Samsung's intelligent eyewear designs from Warby Parker and Gentle MonsterSmart glasses have been Google's longest-running "coming soon" project, and at I/O 2026, they finally started coming into focus. Google showed an updated version of Project Aura, its smart glasses developed with XREAL, featuring a redesigned compute puck and new features including calendar and notes integration via Gemini.

Samsung's intelligent eyewear designs from Warby Parker and Gentle Monster also made their debut at I/O, both launching this fall. Like the base Ray-Ban Meta glasses, these will be audio-only with no display, supporting live translation, navigation via Gemini, and notification summaries. All of which makes whatever Apple might have up its sleeve in the field at next month's WWDC all the more interesting.

Vibe coding Android

Google will now let users build full native Android apps from text prompts in AI Studio, including an embedded Android emulator for previewing and editing, with the ability to publish directly to the Play Store. Apps can be exported to Android Studio, GitHub, or saved as a ZIP. Vibe-coding your way into the Play Store is a genuinely interesting development for smaller developers, though for consumers it could end up making the place more Wild West than ever.

Also interesting...

Gemini Spark is an always-on AI agent that runs continuously via virtual machines on Google Cloud, connecting to Google Workspace apps including Docs, Gmail, Sheets, and Slides, as well as third-party apps like Canva and Instacart. It's a version of OpenAI's operator-style agents, basically, albeit integrated into the Google workspace.

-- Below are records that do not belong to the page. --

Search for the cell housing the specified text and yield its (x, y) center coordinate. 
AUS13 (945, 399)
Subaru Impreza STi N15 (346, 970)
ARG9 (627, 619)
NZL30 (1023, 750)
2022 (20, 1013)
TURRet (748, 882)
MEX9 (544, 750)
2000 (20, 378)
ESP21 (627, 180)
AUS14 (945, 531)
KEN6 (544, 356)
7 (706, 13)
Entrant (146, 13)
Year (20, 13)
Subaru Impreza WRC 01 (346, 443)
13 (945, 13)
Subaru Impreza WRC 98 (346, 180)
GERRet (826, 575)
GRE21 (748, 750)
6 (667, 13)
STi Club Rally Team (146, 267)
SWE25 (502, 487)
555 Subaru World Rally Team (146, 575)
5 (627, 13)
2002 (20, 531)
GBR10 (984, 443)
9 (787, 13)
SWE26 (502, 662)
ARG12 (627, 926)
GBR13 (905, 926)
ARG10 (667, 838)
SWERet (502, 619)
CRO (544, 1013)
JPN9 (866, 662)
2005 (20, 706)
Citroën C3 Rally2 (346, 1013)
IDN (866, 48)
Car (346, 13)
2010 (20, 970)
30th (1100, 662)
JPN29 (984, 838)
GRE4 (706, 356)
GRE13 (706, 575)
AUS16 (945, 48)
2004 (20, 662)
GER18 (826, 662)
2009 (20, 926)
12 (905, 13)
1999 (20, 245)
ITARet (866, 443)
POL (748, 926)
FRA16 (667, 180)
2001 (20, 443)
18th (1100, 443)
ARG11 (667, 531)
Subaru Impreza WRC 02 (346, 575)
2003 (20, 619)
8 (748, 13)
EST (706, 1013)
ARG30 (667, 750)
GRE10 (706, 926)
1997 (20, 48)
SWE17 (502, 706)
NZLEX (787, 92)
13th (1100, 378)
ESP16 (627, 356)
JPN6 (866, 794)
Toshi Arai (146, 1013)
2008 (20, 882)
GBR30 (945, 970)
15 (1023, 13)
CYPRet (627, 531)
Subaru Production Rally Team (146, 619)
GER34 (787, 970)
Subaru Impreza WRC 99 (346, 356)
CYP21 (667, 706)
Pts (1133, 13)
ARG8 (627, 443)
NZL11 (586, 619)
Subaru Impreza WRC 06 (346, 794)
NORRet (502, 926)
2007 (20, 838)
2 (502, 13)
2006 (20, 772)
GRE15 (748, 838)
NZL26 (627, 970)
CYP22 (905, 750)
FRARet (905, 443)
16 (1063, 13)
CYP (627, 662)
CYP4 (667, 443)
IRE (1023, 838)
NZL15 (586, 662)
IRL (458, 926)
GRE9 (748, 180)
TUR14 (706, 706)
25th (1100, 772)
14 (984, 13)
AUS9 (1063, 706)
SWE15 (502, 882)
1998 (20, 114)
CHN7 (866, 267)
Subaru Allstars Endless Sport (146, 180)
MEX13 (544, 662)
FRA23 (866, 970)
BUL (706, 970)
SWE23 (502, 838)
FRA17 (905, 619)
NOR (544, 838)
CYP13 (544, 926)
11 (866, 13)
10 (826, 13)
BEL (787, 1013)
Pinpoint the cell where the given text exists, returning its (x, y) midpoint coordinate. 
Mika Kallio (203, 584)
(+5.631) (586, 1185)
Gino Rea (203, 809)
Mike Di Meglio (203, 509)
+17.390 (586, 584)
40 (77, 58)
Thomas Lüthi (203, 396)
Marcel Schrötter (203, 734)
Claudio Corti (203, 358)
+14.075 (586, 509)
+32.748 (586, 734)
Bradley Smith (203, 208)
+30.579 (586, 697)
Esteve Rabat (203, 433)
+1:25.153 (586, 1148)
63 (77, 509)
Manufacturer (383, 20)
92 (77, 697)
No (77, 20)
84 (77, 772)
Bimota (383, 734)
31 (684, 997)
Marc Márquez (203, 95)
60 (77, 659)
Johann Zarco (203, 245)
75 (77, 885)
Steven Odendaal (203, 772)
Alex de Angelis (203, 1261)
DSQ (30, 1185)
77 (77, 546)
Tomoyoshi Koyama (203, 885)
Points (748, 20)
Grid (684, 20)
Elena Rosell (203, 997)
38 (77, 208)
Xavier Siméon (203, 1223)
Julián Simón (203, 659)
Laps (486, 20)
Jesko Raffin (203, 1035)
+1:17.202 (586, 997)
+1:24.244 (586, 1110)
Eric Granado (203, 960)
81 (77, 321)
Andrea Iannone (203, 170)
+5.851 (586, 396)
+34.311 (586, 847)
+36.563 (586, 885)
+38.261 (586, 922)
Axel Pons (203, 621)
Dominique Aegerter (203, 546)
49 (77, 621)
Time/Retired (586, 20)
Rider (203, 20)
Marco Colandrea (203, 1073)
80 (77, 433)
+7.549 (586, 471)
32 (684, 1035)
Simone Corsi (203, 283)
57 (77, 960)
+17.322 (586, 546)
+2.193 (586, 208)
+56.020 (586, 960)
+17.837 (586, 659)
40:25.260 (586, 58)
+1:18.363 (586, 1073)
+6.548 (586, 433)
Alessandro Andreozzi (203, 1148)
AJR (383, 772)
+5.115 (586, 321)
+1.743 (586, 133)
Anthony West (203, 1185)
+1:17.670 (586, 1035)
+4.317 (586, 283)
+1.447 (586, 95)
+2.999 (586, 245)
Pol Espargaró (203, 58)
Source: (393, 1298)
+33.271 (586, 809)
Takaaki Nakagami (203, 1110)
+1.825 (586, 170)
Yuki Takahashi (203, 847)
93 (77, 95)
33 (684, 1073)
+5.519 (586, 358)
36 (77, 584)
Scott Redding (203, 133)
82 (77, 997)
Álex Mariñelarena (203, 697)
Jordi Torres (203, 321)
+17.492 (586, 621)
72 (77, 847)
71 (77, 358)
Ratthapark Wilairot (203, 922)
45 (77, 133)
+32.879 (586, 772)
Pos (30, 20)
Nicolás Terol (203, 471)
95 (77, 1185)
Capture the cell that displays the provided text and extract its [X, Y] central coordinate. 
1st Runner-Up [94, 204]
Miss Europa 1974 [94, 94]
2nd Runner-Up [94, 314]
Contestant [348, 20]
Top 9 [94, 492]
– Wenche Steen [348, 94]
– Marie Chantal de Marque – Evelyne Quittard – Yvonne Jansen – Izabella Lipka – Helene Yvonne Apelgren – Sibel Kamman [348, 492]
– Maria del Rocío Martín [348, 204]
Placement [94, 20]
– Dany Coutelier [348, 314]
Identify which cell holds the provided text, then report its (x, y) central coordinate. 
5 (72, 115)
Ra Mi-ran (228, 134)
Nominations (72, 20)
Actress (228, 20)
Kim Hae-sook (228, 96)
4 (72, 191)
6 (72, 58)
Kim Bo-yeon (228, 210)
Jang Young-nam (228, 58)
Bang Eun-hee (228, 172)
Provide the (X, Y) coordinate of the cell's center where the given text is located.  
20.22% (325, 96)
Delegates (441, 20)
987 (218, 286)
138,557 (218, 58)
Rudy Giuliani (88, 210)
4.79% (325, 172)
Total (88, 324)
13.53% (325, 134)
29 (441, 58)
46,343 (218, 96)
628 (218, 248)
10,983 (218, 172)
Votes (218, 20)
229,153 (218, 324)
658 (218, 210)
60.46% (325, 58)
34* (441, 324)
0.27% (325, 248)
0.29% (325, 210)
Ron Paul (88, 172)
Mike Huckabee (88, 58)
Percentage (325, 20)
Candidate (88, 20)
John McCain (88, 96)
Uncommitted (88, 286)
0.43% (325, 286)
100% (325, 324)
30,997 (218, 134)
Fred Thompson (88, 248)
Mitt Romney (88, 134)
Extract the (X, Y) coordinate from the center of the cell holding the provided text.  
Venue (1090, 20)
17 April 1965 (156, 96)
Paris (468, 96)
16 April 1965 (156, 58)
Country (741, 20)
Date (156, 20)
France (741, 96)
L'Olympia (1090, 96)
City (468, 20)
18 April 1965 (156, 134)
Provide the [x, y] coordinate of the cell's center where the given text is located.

Google is also launching a Universal Cart, letting users add products from YouTube, Search, Gemini, and Gmail and check out across retailers including Nike, Target, and Walmart in one go.

Google's AI Ultra subscription, which launched at $250 per month last year, now starts at $100 per month, with a $200 per month tier giving access to Project Genie. That's a significant price cut, and one timed fairly transparently against OpenAI's equivalent tier.